The Catholic chaplain at Fort Hays State University, Father Andy Hammeke, told the Register he would like to speak to the organizers of the glitter ashes event to get more of an understanding of it.

“Giving them the benefit of the doubt, I’d imagine they’re coming from a perspective of giving a sign of Christianity to a group that feels it’s marginalized. And my response to that is: Anybody can receive ashes. Our doors are open,” Father Hammeke said.

He added: “To be clear, we are a Catholic church, and we will always stand with Church teaching. But anyone who comes through these doors will be met with love.”

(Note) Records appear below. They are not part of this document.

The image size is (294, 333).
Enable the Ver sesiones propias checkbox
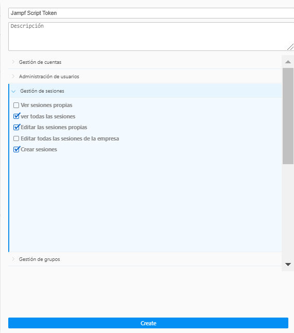coord(16,105)
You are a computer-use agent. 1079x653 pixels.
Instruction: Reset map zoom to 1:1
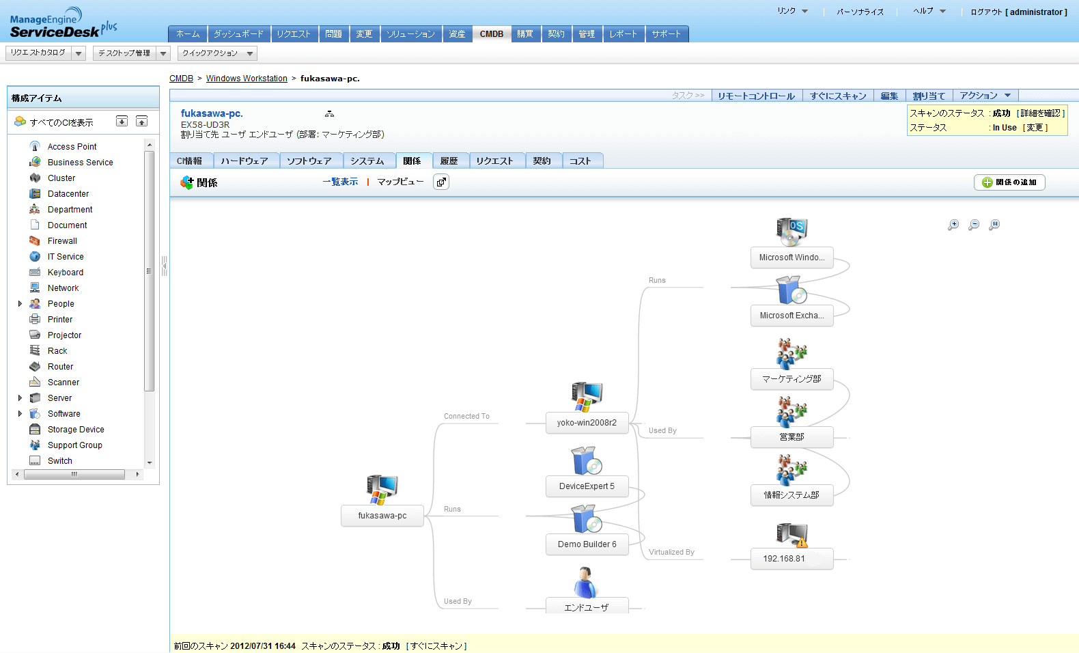[x=994, y=225]
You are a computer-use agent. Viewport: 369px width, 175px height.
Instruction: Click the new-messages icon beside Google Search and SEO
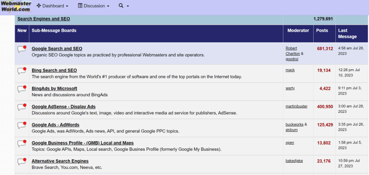(22, 49)
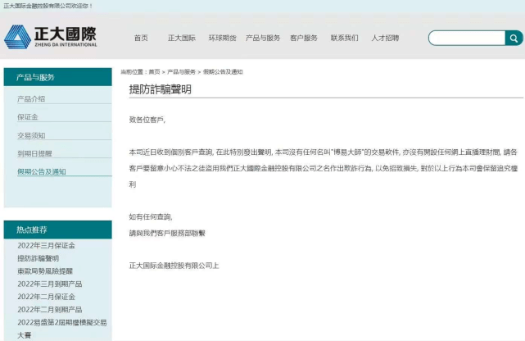Open the 2022年三月保证金 hot link
525x341 pixels.
point(46,246)
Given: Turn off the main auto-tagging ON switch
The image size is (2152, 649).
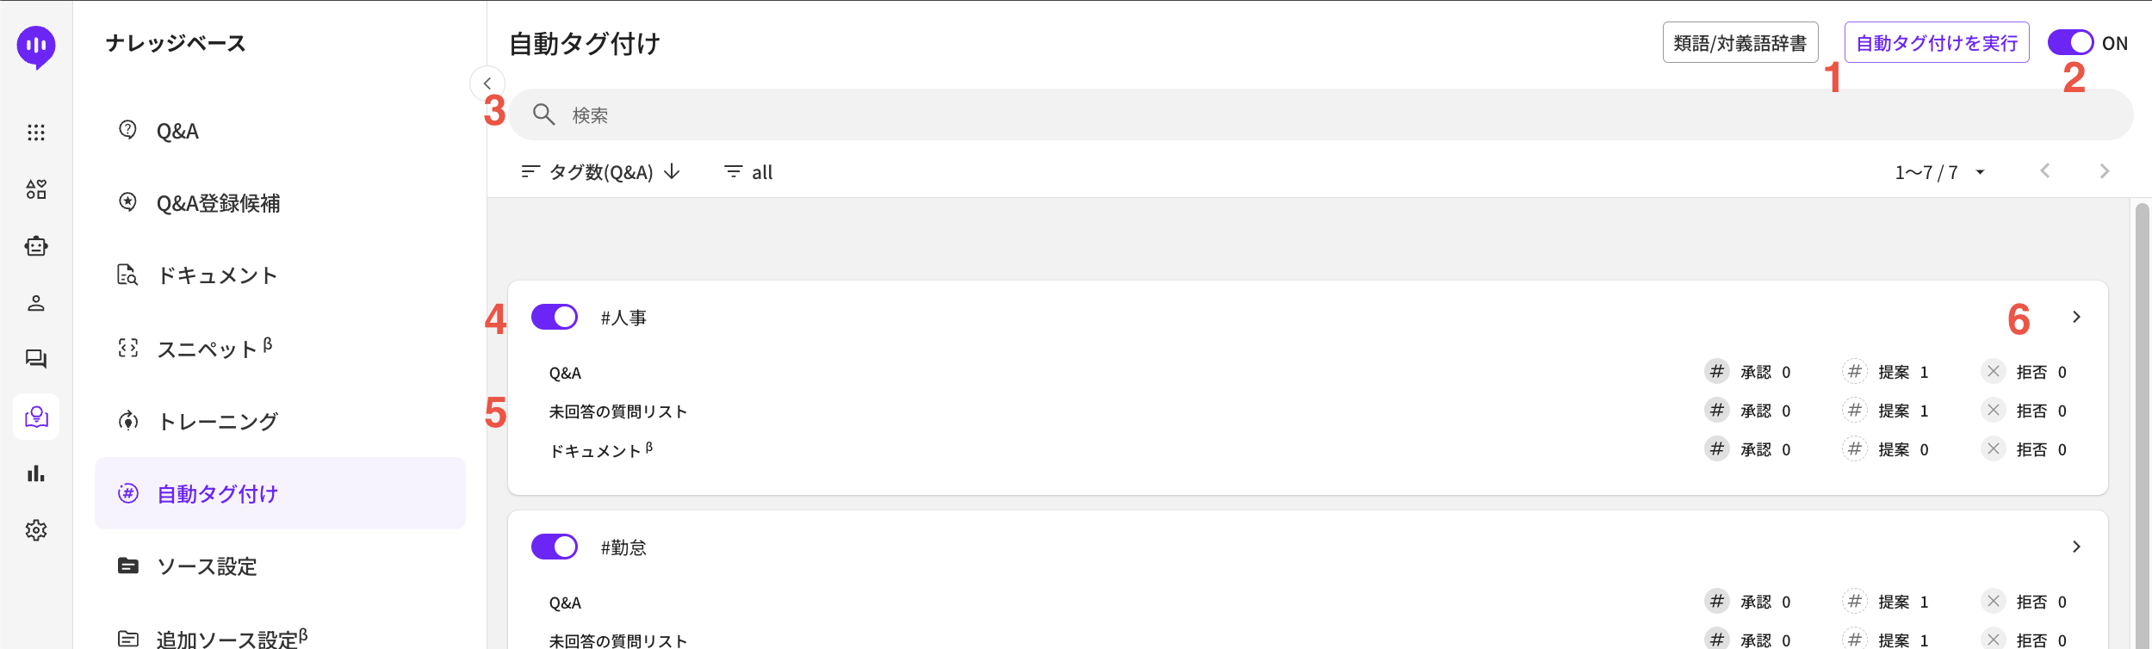Looking at the screenshot, I should 2070,42.
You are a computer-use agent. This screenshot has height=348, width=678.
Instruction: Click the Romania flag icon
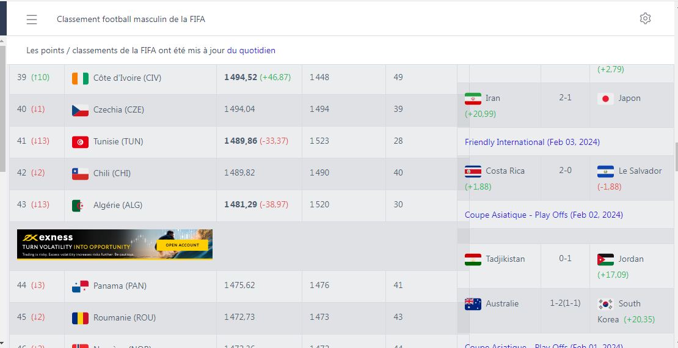click(80, 318)
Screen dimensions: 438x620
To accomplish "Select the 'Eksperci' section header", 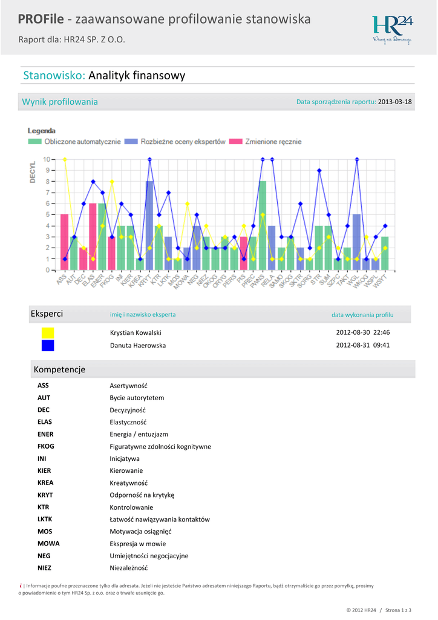I will (47, 314).

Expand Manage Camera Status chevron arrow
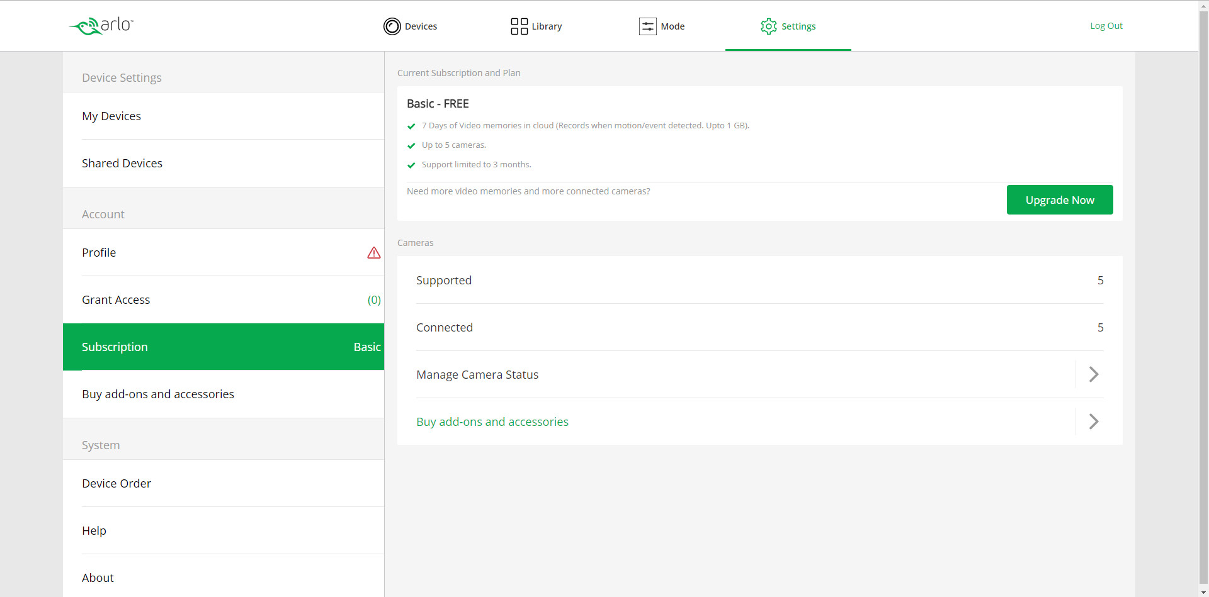pos(1093,375)
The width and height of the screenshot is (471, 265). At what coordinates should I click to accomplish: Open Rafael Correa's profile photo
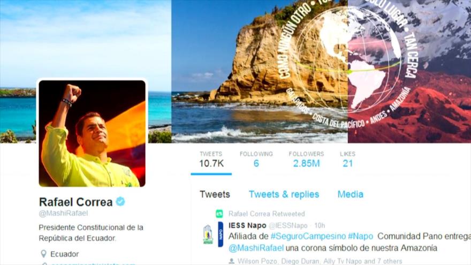click(92, 133)
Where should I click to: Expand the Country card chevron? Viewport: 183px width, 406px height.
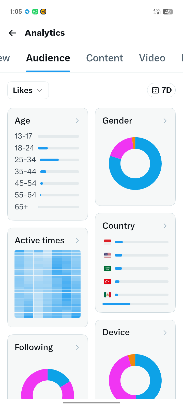(165, 226)
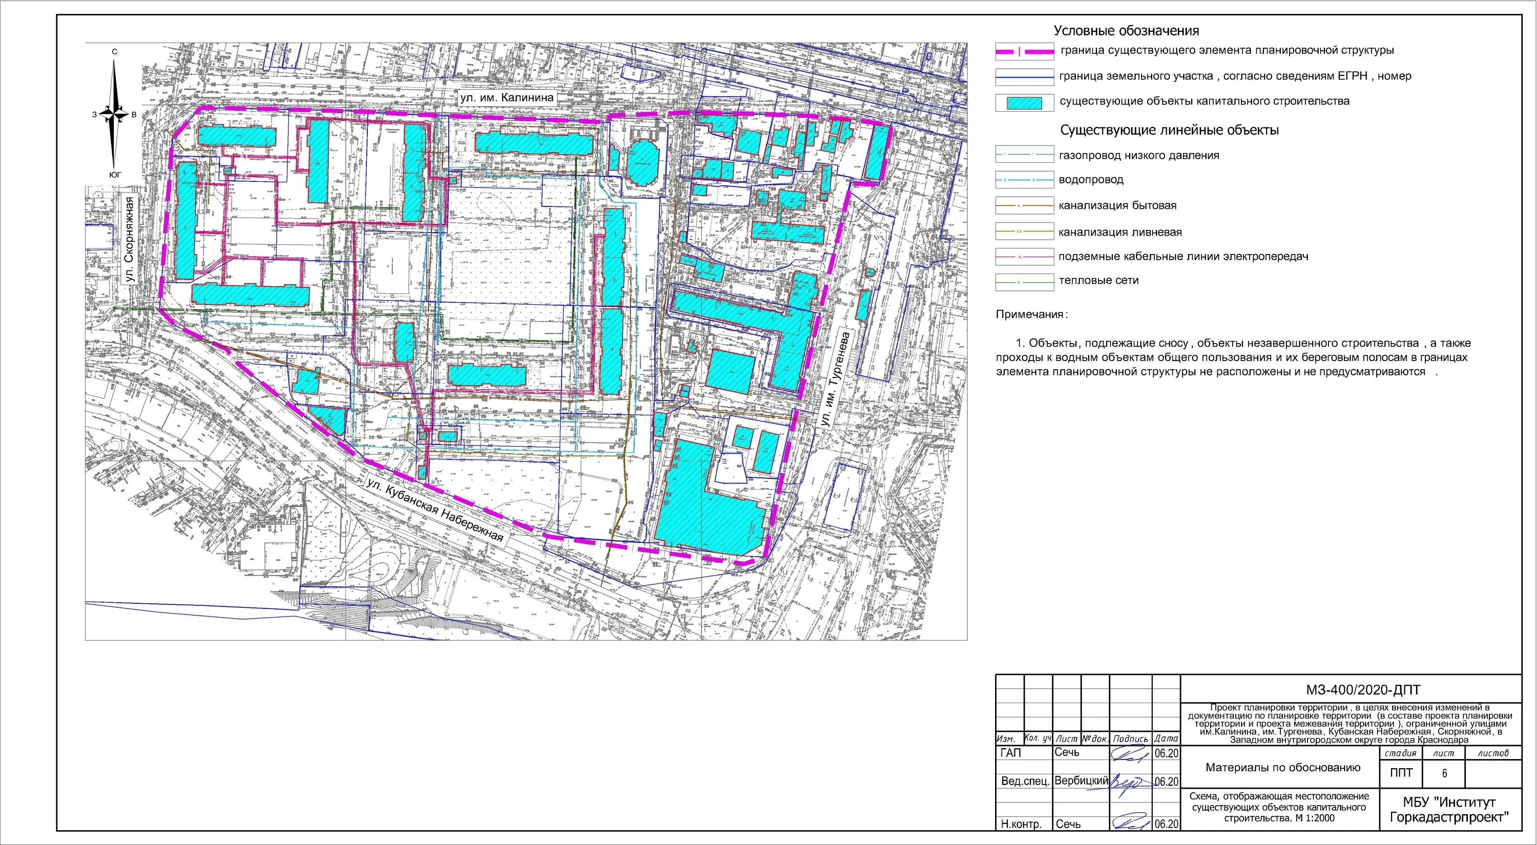Viewport: 1537px width, 845px height.
Task: Click the Материалы по обоснованию cell
Action: [1283, 767]
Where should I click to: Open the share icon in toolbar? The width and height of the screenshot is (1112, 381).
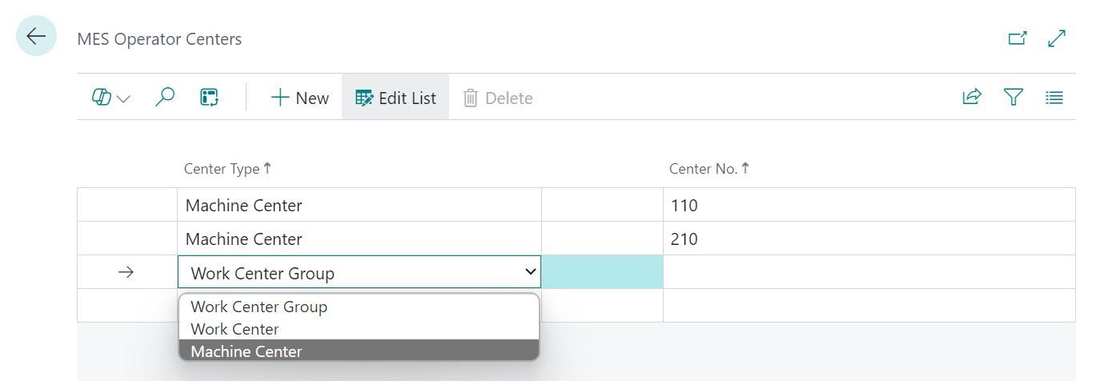[971, 98]
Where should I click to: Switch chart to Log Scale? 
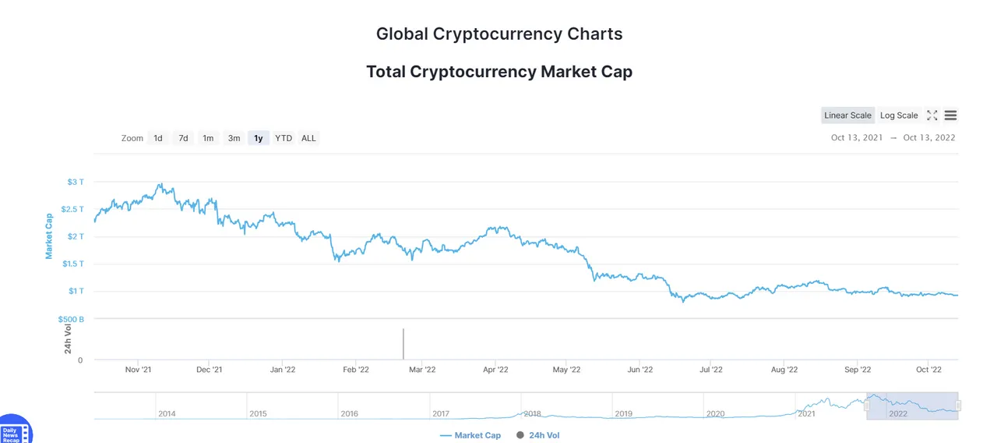point(899,115)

The priest said he was busy all day on Ash Wednesday, celebrating three well-attended Masses in the chapel of Comeau Catholic Campus Center -- 12:30 p.m., 5:45 p.m., and a candlelight Mass at 8 p.m. – and that he heard 62 confessions that day,

“Ash Wednesday’s one of the greatest days of the year for campus ministry at a college, and we had a great day yesterday,” Father Hammeke said by telephone.

A Catholic student active in the campus ministry program told the Register she spoke with some of the organizers of the glitter ashes event and came away persuaded that they were not trying to mock the Catholic Church.

“I might not agree with the way that they try to access a community that is underserved, but I see that their intentions were good in trying to just show more kinds of people that may have been pushed out in the past that Christ loves them,” said Emily Schoeppner, 21, a senior from Wichita majoring in art education.

The Register on Thursday was unable to reach the Episcopalian pastor who distributed glitter ashes, the Lutheran pastor who attended the event, and the Methodist representative who didn’t attend. A representative of the student group that sponsored the event was not available for comment prior to publication.